Task input:
■ ■ ■ ■ ■ ■ ■
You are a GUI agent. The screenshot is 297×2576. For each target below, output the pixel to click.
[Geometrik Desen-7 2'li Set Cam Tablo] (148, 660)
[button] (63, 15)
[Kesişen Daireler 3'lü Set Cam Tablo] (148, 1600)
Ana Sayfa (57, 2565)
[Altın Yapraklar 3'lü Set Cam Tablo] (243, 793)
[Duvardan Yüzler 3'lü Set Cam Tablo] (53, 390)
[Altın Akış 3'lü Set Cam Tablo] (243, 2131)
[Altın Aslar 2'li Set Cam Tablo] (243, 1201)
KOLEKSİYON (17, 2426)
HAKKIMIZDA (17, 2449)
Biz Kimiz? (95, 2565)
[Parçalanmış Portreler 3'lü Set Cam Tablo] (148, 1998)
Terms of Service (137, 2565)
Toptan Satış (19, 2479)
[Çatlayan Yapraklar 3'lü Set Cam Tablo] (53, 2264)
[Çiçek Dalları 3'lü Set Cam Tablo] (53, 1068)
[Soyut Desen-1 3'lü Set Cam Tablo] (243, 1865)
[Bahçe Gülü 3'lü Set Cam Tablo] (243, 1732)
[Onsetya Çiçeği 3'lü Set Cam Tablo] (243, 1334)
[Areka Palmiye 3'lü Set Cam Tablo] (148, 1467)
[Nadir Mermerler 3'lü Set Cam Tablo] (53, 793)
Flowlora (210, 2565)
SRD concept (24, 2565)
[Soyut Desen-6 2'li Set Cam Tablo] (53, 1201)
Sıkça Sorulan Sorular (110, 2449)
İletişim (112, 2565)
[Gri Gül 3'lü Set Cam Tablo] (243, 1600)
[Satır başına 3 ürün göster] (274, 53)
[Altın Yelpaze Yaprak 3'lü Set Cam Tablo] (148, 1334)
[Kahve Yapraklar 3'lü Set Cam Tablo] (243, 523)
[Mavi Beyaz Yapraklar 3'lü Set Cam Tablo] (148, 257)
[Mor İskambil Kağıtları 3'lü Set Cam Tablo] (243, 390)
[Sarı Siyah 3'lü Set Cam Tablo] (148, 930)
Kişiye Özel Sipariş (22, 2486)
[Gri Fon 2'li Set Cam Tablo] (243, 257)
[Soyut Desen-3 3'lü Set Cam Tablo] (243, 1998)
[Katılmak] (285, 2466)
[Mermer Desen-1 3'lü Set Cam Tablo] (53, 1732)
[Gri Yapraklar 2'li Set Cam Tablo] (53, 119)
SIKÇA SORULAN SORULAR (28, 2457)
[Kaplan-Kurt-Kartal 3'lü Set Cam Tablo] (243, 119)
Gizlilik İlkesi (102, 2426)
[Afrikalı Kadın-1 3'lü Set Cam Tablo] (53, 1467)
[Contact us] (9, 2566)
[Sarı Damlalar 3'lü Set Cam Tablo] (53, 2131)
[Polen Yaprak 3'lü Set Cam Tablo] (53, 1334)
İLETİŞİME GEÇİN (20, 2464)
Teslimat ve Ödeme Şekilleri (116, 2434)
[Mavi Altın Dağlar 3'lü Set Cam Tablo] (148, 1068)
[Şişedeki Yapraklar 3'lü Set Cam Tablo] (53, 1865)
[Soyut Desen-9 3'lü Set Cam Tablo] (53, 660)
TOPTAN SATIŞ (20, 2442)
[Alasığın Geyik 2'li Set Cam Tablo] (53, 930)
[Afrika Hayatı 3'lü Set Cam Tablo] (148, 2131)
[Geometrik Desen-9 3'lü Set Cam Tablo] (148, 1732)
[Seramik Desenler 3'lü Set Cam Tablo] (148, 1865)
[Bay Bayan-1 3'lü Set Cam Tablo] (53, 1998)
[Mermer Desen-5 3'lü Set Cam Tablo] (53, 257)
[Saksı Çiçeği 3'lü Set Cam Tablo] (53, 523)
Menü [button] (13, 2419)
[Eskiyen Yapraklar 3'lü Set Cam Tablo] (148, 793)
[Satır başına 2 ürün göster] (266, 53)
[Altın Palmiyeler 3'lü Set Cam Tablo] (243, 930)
■ ■ ■ ■ ■ ■ ■
Action item: Locate the lines above that contain "ürün" and copy them.

Your response:
[Satır başına 3 ürün göster] (274, 53)
[Satır başına 2 ürün göster] (266, 53)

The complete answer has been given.